Or how I learned to love the sound of a broken record. broken record. broken record.
It was deja vu all over again yesterday. Another day, another apparent smoking gun carelessly left behind by the George W. Bush administration. From the April 12 Press Briefing starring Scott McClellan:
Q Scott, there were reports this morning that in late May of 2003 there were questions raised about whether or not the trailers were bio-weapons -- mobile bio-weapons in Iraq. When did the administration come to understand that those trailers were not mobile bio-weapons labs?
MR. McCLELLAN: I don't think that's a new issue. I mean, I saw the report. This is nothing more than rehashing an old issue that was resolved long ago. I cannot count how many times the President has said the intelligence was wrong. The Robb-Silberman Commission, which was the independent bipartisan commission that looked into this intelligence, said that the intelligence community's assessment of Iraq's biological weapons programs was almost entirely wrong.
This is another in a string of old issues that aren't resolved in anyone's mind if they have been following the unfolding tragedy that is the 21st Century Bush administration.
The old issue in question yesterday was resolved by the "Robb-Silberman Commission" in Scott's mind. That is truthiness because the Robb-Silberman Commission was not tasked with determining whether or not the Bush administration intentionally misrepresented what is commonly called 'the truth' amongst the Mythical Little Persons (MLPs) of yore.
Familiar plot, subplot, and actors? Here's the roiling attack by Murray Waas on the truthiness of another divergence from mutually agreed upon reality:
Hadley was particularly concerned that the public might learn of a classified one-page summary of a National Intelligence Estimate, specifically written for Bush in October 2002. The summary said that although "most agencies judge" that the aluminum tubes were "related to a uranium enrichment effort," the State Department's Bureau of Intelligence and Research and the Energy Department's intelligence branch "believe that the tubes more likely are intended for conventional weapons."

[Recorded data]
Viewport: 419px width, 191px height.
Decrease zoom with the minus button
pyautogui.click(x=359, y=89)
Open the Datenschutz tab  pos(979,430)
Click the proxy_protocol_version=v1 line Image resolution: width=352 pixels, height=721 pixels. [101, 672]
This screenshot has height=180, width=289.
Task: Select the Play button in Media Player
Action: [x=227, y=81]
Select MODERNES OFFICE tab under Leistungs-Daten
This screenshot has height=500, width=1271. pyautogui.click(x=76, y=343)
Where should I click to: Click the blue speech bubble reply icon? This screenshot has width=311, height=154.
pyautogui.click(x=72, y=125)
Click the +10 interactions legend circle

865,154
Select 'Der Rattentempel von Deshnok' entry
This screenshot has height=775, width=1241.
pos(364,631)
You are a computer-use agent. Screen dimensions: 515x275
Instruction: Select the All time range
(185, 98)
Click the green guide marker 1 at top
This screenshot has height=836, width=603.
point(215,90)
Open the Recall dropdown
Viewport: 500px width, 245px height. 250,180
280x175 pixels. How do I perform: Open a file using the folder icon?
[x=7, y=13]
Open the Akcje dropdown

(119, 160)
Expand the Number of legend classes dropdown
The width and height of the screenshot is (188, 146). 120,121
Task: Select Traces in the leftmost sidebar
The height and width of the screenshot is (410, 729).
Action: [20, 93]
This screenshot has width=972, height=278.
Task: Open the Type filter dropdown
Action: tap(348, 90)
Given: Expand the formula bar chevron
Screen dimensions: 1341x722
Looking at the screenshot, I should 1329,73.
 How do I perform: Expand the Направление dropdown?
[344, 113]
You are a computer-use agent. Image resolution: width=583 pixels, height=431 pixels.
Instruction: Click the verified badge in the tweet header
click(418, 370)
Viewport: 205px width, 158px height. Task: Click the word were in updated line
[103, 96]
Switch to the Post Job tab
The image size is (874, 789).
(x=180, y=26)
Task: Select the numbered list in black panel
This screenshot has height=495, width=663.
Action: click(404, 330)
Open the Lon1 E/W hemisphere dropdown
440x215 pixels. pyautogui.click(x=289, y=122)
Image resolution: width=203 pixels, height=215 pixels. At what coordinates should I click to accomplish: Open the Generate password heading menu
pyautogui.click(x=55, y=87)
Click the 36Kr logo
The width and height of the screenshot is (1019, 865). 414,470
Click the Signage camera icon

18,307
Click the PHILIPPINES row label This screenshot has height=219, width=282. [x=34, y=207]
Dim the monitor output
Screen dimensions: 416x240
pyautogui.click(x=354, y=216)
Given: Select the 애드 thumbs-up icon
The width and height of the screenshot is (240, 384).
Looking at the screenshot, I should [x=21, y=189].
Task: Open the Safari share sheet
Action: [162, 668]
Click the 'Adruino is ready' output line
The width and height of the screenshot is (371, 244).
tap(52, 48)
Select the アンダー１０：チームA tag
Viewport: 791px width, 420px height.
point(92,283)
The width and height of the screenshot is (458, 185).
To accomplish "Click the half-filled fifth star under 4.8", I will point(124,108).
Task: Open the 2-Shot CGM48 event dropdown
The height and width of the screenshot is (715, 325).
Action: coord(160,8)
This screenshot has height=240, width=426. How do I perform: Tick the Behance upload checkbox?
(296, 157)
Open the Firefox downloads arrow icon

[Exercise 1] In the blog post about the Bush administration, on what date was the quoted press briefing with Scott McClellan held?
[Exercise 2] Proceed with the blog post about the Bush administration, picking up after its last sentence.
The entries have no connection to the blog post about the Bush administration.

[Answer section 1] April 12

[Answer section 2]
Three months after receiving that assessment, the president stated without qualification in his January 28, 2003, State of the Union address: "The British government has learned that Saddam Hussein recently sought significant quantities of uranium from Africa. Our intelligence sources tell us that he has attempted to purchase high-strength aluminum tubes suitable for nuclear weapons production."
The insight from Murray Waas about the truthiness of the aluminum tubes used to largely justify the current Iraq War seems so last week that the mere mentioning of it is to prove the administration's point that MLPs dwell in a land of reality with a strange fascination with cause and effect, despite the ever present passage of time.
Another deja pour vu - remember the stink those mean ole Democrats made over whether the Bush administration intentionally misrepresented the intelligence which was used to lead the nation into war? The short lived shut down of the Senate caught the attention of the drunken monkey of traditional media for a moment.
Here's some of what Senator Harry Reid emailed to supporters the day of the revolt in the Senate:
Obviously we know now their nuclear claims were wholly inaccurate. But more troubling is the fact that a lot of intelligence experts were telling the Administration then that its claims about Saddam's nuclear capabilities were false.
The situation was very similar with respect to Saddam's links to Al Qaeda. The Vice President told the American people, "We know he's out trying once again to produce nuclear weapons and we know he has a longstanding relationship with various terrorist groups including the Al Qaeda organization.";
The Bush Administration assertions on this score have been totally discredited. But again, the Administration went ahead with these assertions in spite of the fact that the government's top experts did not agree with these claims.
More old news. I'd like to see this sort of defense jump into the reality based community where I live. Can you imagine the lives we could lead if a mortgage broker came a knocking for the money you owed them, and all they had were silly pieces of paper from years ago to lay claim to your hard earned disposable income?
"Get lost Bubba - that was 1999!"
- And tonite I'm gonna party like.. well, like it's the end.
Update - What is Treason?
In law, treason is the crime of disloyalty to one's nation. A person who betrays the nation of their citizenship and/or reneges on an oath of loyalty and in some way willfully cooperates with an enemy, is considered to be a traitor. Oran's Dictionary of the Law (1983) defines treason as: "...[a]...citizen's actions to help a foreign government overthrow, make war against, or seriously injure the [parent nation]."